#### [What you will do]
Copy, word for word, the lines of the entries below between the one with "Task: Click the bullet dot before main branch" and the one with "The image size is (888, 447).", inclusive, and leave out everything else.

#### [Material supplied]

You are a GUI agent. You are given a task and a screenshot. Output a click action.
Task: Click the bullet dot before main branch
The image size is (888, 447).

---

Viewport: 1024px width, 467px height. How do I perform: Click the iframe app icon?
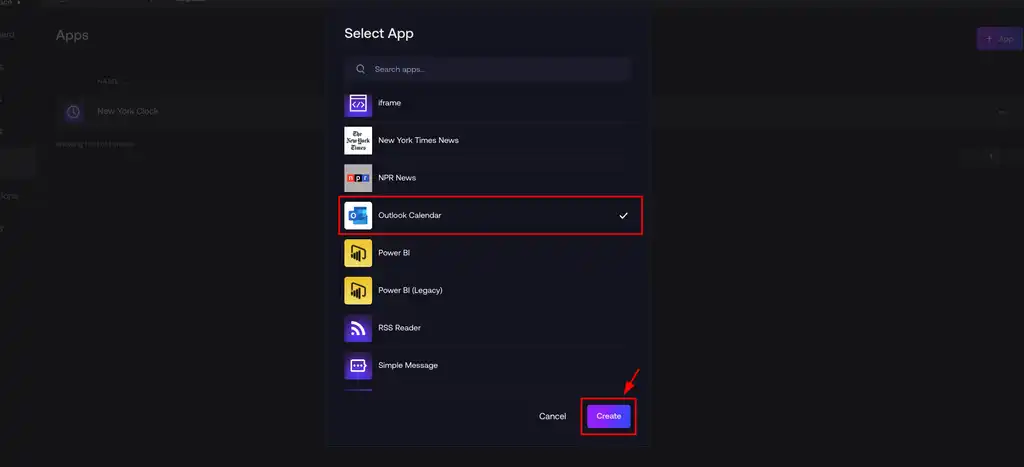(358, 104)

#### [Result for this exercise]
Task: Click the bullet dot before main branch
The image size is (888, 447).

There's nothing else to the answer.